> Work order:
Write every entry out again, exactly as given.

[Pixel coordinate grounding data]
%%
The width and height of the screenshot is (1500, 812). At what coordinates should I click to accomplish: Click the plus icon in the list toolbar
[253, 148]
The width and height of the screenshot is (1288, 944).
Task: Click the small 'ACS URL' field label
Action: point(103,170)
%%
> Answer space:
The width and height of the screenshot is (1500, 812). At what coordinates should I click to accomplish: Click the plus icon in the list toolbar
[253, 148]
The width and height of the screenshot is (1288, 944).
Task: Click the small 'ACS URL' field label
Action: point(103,170)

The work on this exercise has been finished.